Письмо В. Брюсова к В. Перцову 23/III-1910
Запомнился очень А. А. в «Мусагете», на серо-синем диване, в косоугольной уютнейшей комнате с палевыми стенами; вот «Димитрий» служитель нам подает с Блоком очень огромные чашки с чаем (огромные чашки заведены были для посетителей: их опаивали); А. А., широкоплечий, сидит развалясь, положив нога на ногу и уронив руку в ручку дивана, поглядывая на меня очень близкими и большими глазами, поблескивающими из-под вспухших мешков; я рассказываю ему о наших редакционных работах, о маленьких суетах, переполняющих нас в эти дни, сам его наблюдаю; да, да – изменился: окреп и подсох; стал коряжистый; таким прежде он не был; исчезла в нем скованность, прямость движения, которая характеризовала его; да, в движениях появилась широкая зигзагообразная линия; прежде сидел прямо он; теперь он разваливается, сидит выгнувшись, положивши руки свои на колено; и опять (субъективное восприятие) вижу лицо я не в профиль, как в 1907 году, a en face; да, исчез и налет красоты, преображавший лицо его в наших последних свиданьях; исчезло то именно, что отдаленно сближало с портретом Уайльда лицо его; губы – подсохли, поблекли; и складывались в дугу горечи; а глаза были прежние: добрые, грустные; и начерталась более в них любовь к человеку… тогда именно мне впервые А. А. предложил издавать дневниковый журнал трех писателей-символистов (В. Иванова, его и меня) и впоследствии он не раз возвращался к идее; внимательно слушал я, как он мне развивал все подробности издания такого журнала, где каждый из трех мог бы высказать, что угодно и как угодно. В ближайшее время дневник состояться не мог: уезжал за границу я; но в будущем мы порешили журнал вызвать к жизни…
А. Белый
1 № «Аполлона» плох. Посмотрим, что будет дальше.
Письмо к матери 28/Х-1909 г.
Какая дрянь – «Аполлон»! Очень жалею, что заставил тебя подписаться.

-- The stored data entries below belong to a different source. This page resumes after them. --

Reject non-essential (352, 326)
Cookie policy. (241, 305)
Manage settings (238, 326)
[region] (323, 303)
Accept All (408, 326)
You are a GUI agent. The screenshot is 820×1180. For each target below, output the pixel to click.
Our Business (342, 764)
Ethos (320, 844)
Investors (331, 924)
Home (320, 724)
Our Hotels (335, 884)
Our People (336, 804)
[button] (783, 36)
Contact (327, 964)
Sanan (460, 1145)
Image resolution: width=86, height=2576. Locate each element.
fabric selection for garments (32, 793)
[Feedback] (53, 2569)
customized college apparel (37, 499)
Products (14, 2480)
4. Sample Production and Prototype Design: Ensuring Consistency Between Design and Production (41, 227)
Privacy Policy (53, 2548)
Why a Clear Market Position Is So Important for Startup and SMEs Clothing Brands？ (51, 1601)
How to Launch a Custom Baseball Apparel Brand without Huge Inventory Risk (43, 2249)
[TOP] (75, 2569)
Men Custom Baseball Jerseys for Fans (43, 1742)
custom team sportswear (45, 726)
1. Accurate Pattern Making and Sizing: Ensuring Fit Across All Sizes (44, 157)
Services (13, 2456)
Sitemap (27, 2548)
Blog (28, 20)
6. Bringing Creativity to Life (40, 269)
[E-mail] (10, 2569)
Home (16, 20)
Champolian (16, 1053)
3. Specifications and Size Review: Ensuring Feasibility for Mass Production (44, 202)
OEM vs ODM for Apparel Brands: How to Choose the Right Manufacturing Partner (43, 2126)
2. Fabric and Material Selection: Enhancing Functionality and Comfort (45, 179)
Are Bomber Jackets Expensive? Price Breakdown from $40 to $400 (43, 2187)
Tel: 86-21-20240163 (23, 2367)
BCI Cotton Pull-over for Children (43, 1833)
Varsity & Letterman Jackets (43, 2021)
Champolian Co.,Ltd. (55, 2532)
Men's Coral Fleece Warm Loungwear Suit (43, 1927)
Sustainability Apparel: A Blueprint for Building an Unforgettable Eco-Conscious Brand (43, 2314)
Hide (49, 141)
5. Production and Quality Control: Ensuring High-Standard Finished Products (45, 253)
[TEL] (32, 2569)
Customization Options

Письмо к матери 26/XII-1909 г.
1910 год – это кризис символизма, о котором тогда очень много писали и говорили как в лагере символистов, так и в противоположном. В этом году явственно дали о себе знать направления, которые встали во враждебную позицию и к символизму, и друг к другу: акмеизм, эгофутуризм и первые начатки футуризма. Лозунгом первого из этих направлений был человек – но какой-то уже другой человек, вовсе без человечности, какой-то «первозданный Адам».
«Возмездие»
Глава тринадцатая
Страшный мир (1906–1910)
Весной 1906 года А. А. оканчивает университет, переселяясь с женой из прежнего материнского дома в свой дом.
А. Белый
Жизнь Блоков была у всех на виду. Они жили открыто и не только ничего не скрывали, но даже афишировали то, что принято замалчивать. Чудовищные сплетни были в то время в нравах литературного и художественного мира Петербурга. Невероятные легенды о жизни Блоков далеко превосходили действительность. Но они оба во всю свою жизнь умели игнорировать всяческие толки, и можно было только удивляться, в какой мере они оставались к ним равнодушны.